Par conséquent, évitez la routine, faites comme si chaque événement était unique (même s'il revient chaque année, comme un marronnier). Cherchez ce qui fait la différence.
Dans le récit d'un événement, écoutez les intervenants, ils ont souvent quelque chose à raconter. Pourquoi ne pas les citer, même brièvement ? Cela peut donner une âme à un sujet, tout en ajoutant du vécu et un contenu plus humain.
De plus, en discutant à bâtons rompus, sur place, avec les gens, il n'est pas rare que des pistes pour de futurs reportages apparaissent...

7. Raconte avant, pendant et après
Supposons une association qui prépare un événement.
Trois phases à respecter :
- avant : l'annoncer suffisamment tôt ; l'annonce de l'événement réunira le public au jour prévu ;
- pendant : le couvrir ; la couverture journalistique montrera son succès ;
- après : placer les jalons pour la réussite du prochain.
Annoncer un événement est essentiel : la photo ou la vidéo n'en sera que meilleure quand les journalistes passeront, tout simplement parce qu'il y aura plus de monde.
Pour un journaliste, couvrir avant, pendant et après, permet d'avoir (en principe) la totalité des informations sur un sujet et donc, de pouvoir en parler mieux.

8. Un reportage ne s'achète pas, il se mérite
Mieux vaut une communication méritée qu'une communication payée.
En effet, il suffit de sortir un chéquier pour faire passer une publicité. Par contre, pour un reportage, les journalistes ne se déplacent pas par hasard, mais quand ils trouvent un sujet qui les intéresse ; aussi, les lecteurs auront tendance à faire moins confiance à une publicité (payée) qu'à un article (en principe mérité).
Quel qu'il soit, un média a besoin d'informations : c'est sa matière première. Les rédactions sont en demande constante de sujets. Voilà pourquoi prévenir une rédaction, ses journalistes ou ses correspondants de presse, n'a rien d'inutile : bien au contraire...
Actualité, événements nationaux ou locaux, ou à plus petite échelle une inauguration, un concours de miss ou une exposition, le chemin est déjà tracé : difficile de ne pas en parler. Donc, peu de plus-value journalistique.
Par contre, tout sujet hors des sentiers battus et intéressant, apportera une meilleure plus-value journalistique.
En fait, toute activité humaine peut devenir un sujet intéressant, tout dépend de la manière dont celui-ci est traîté et mis en valeur. Par conséquent, il y a de la place pour beaucoup de monde...

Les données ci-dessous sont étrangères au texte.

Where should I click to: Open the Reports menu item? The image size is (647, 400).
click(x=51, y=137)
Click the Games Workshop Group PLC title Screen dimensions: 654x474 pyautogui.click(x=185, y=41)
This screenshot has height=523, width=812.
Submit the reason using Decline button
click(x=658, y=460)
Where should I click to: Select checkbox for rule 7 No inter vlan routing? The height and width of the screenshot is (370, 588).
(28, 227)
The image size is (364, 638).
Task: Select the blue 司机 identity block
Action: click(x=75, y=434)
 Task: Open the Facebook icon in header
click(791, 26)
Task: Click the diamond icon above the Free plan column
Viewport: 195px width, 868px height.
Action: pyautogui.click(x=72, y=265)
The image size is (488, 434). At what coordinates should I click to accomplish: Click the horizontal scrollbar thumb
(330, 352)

9. Trouve le diamant caché dans le lustre en cristal
On ne cherche pas un diamant dans un lustre en cristal : il n'a aucune raison d'y être. Du moins, en principe.
Cela explique pourquoi beaucoup d'entre nous passent à côté de grandes richesses, tout simplement parce qu'elles ne sont pas sensées se trouver là où on ne les attend pas... L'actualité, c'est le lustre en cristal. Changez de regard : vous aurez une chance de trouver, peut-être, un diamant caché dans le lustre en cristal de l'information.
Toutefois, un journaliste n'a pas le don de double vue. Pensez à transmettre l'information pour ne pas être une aiguille dans une botte de foin.
Lorsqu'un média diffuse une information, celle-ci pourra être reprise par d'autres, créant un phénomène de caisse de résonance. Parfois même, un entrefilet dans un journal local est à l'origine d'un reportage au niveau national, voire même sur une chaîne de télévision à une heure de grande écoute.

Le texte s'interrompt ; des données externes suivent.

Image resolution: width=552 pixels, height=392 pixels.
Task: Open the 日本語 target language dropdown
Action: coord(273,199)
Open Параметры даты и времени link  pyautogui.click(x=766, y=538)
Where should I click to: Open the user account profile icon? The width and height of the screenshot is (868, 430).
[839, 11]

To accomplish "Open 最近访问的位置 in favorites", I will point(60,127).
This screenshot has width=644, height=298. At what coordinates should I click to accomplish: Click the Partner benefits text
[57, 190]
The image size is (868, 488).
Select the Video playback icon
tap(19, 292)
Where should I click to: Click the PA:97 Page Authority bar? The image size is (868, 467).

10. Des médias tu n'abuseras point
Imaginez un président de la République qui serait présent matin, midi et soir, sur tous les médias nationaux, pendant plus de la moitié du temps. Ne finirait-il pas par lasser ?
Plus grave : son omniprésence ne finirait-elle pas par décrédibiliser les médias eux-mêmes ?
Il ne faut pas saturer la bande passante de la communication : information et lavage de cerveau ne sont pas synonymes. Par conséquent, il ne faut pas abuser des médias, car une trop forte présence médiatique finira toujours par créer un phénomène de rejet.
Une stratégie de communication efficace devrait toujours reposer sur trois points : la qualité (pour l'effet d'impact), une quantité suffisante mais pas excessive (la fréquence), et la réponse apportée à un besoin (déjà existant ou créé).